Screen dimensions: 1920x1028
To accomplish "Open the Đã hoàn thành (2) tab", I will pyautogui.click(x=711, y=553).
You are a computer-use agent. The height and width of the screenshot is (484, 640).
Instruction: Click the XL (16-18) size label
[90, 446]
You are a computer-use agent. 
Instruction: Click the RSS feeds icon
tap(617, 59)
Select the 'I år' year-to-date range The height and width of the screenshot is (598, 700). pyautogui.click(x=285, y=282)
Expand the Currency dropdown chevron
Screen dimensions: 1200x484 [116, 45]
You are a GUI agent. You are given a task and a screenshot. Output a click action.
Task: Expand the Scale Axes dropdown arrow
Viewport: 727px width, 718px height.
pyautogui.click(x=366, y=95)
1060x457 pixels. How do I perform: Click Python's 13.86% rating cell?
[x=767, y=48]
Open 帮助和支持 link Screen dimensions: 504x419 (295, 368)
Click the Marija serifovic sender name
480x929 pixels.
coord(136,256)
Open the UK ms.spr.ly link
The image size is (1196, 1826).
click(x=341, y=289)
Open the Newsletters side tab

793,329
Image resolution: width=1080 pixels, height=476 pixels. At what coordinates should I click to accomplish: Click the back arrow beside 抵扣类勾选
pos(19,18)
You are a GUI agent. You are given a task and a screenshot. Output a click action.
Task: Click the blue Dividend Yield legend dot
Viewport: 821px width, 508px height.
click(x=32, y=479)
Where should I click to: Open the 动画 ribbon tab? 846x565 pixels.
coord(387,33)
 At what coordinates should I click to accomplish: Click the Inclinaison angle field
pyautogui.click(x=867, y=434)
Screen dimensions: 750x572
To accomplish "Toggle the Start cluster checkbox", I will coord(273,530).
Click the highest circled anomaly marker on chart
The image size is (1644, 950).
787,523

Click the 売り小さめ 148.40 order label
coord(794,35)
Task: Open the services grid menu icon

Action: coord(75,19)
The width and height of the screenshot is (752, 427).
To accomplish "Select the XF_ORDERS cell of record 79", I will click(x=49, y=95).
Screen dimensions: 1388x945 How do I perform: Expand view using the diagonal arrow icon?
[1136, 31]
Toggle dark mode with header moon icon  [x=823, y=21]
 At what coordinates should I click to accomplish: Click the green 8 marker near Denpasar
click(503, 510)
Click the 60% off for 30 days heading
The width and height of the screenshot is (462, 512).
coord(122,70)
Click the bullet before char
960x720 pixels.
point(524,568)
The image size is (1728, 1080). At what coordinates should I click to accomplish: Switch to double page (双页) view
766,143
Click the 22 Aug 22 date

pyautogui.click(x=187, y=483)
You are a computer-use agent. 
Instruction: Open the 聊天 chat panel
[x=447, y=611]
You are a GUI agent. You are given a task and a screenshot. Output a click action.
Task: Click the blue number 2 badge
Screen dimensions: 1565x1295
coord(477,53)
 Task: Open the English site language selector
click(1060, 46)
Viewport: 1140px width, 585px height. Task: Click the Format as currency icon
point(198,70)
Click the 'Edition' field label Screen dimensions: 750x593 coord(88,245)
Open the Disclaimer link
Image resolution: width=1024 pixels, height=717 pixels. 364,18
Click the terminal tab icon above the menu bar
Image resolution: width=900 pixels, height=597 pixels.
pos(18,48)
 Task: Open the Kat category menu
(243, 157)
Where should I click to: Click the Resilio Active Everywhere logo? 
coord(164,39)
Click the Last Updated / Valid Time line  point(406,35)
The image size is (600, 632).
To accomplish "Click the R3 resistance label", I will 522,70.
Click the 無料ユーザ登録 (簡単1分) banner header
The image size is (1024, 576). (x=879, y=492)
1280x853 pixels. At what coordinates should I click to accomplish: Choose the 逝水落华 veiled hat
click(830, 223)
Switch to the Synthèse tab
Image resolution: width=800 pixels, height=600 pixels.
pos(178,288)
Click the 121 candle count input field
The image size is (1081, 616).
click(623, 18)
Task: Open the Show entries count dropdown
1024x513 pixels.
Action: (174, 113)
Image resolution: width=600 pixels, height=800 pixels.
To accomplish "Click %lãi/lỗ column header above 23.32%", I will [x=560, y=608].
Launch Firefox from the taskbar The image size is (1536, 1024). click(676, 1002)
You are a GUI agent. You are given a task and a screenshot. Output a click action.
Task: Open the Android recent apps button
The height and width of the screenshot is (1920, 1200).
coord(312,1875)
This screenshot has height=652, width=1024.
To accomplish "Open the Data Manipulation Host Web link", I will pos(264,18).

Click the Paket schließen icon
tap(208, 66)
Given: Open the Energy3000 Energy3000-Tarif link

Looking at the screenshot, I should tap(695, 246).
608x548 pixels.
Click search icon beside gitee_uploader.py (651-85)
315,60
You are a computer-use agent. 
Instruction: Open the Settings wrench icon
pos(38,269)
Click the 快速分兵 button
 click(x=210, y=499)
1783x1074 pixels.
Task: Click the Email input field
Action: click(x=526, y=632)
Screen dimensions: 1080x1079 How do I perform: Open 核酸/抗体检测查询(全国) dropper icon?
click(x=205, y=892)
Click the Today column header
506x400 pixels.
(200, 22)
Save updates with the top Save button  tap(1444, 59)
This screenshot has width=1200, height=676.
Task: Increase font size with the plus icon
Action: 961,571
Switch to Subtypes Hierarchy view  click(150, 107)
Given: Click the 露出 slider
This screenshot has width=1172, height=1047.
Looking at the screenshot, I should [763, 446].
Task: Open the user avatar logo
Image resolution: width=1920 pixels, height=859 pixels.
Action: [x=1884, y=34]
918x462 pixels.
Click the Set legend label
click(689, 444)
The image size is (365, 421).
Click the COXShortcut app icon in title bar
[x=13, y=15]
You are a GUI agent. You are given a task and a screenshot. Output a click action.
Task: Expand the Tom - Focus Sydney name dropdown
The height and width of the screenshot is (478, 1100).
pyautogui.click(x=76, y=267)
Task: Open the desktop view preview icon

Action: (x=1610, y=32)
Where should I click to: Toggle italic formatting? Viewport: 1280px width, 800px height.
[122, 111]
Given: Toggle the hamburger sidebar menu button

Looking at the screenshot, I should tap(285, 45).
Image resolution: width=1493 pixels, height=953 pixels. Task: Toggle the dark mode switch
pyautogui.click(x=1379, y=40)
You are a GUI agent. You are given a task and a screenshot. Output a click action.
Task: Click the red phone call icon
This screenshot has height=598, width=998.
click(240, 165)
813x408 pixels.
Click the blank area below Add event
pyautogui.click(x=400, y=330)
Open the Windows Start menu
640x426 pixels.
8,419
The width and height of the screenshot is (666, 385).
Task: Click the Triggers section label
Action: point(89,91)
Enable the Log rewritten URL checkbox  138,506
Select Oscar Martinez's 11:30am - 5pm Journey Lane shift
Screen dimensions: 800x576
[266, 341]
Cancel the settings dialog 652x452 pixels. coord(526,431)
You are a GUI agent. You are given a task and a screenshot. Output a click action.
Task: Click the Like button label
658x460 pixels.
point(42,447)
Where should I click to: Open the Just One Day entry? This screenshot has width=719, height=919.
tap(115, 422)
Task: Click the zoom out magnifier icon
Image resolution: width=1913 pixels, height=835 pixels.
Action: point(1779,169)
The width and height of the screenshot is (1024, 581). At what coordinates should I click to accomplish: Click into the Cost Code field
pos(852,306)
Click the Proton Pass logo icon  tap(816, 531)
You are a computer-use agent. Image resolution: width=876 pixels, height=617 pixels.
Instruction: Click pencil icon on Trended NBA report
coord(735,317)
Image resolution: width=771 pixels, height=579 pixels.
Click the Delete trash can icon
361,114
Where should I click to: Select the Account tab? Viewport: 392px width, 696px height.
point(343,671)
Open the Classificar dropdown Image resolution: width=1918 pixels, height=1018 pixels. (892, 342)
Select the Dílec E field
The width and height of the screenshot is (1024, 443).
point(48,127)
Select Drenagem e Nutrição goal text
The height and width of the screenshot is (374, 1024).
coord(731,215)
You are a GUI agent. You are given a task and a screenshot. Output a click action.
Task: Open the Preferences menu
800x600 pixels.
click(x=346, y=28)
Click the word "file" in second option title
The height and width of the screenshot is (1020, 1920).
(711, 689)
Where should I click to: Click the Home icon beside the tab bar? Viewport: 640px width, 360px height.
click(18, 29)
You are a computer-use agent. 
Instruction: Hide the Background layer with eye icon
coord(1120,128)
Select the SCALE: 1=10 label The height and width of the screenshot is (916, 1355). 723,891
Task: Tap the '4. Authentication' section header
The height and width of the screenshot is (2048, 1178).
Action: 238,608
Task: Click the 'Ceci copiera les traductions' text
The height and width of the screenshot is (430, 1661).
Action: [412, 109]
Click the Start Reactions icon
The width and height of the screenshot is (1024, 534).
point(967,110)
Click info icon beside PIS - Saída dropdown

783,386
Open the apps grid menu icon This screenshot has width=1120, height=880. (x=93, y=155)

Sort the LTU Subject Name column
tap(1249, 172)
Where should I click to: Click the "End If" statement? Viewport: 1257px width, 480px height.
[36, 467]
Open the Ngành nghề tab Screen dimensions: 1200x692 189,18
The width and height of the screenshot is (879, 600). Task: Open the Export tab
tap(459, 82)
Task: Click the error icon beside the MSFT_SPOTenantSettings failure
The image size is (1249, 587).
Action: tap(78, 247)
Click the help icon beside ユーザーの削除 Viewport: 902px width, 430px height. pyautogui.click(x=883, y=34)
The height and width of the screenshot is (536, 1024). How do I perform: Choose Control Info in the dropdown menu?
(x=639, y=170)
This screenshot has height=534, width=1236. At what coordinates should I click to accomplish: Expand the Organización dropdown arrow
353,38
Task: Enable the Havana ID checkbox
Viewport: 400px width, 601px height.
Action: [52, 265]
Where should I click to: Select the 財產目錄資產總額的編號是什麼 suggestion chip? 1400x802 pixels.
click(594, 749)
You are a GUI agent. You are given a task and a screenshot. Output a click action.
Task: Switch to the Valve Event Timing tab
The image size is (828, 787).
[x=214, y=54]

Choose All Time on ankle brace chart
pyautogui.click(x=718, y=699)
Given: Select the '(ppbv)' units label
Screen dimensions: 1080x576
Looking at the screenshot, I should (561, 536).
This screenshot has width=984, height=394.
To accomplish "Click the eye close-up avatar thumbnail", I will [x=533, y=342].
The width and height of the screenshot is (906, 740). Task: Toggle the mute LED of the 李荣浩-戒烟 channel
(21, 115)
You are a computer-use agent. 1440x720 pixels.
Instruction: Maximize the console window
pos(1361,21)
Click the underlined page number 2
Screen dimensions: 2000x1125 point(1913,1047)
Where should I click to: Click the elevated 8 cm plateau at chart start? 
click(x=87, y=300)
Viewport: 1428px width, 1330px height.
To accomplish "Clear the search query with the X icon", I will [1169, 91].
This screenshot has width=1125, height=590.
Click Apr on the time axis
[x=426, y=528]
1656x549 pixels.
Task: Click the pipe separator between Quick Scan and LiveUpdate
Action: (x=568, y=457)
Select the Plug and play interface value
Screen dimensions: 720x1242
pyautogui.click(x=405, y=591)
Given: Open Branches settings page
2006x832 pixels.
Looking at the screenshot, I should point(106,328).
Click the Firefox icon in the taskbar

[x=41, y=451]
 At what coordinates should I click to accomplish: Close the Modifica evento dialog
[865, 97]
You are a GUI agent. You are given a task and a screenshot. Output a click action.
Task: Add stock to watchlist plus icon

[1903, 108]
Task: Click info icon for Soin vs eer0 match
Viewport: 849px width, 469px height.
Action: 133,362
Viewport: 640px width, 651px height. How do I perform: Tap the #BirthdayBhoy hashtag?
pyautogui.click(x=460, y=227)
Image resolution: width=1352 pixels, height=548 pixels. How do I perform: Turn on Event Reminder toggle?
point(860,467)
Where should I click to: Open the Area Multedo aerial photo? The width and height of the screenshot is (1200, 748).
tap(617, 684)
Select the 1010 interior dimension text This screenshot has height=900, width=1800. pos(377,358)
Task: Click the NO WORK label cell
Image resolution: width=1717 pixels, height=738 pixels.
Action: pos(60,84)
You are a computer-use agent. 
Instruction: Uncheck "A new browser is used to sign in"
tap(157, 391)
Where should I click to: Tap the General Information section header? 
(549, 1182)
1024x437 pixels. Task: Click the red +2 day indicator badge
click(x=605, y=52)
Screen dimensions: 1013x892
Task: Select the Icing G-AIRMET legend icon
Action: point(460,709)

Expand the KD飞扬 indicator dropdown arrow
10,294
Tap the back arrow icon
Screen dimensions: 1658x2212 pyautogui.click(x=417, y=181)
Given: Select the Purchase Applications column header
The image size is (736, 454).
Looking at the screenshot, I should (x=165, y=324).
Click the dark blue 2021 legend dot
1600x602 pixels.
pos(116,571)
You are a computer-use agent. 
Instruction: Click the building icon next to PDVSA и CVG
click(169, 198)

Task
Return word for word the lines above from the line with "Click Apr on the time axis" to the line with "Given: Open Branches settings page", including both and leaving out all others.

Exercise result
Click Apr on the time axis
[x=426, y=528]
1656x549 pixels.
Task: Click the pipe separator between Quick Scan and LiveUpdate
Action: (x=568, y=457)
Select the Plug and play interface value
Screen dimensions: 720x1242
pyautogui.click(x=405, y=591)
Given: Open Branches settings page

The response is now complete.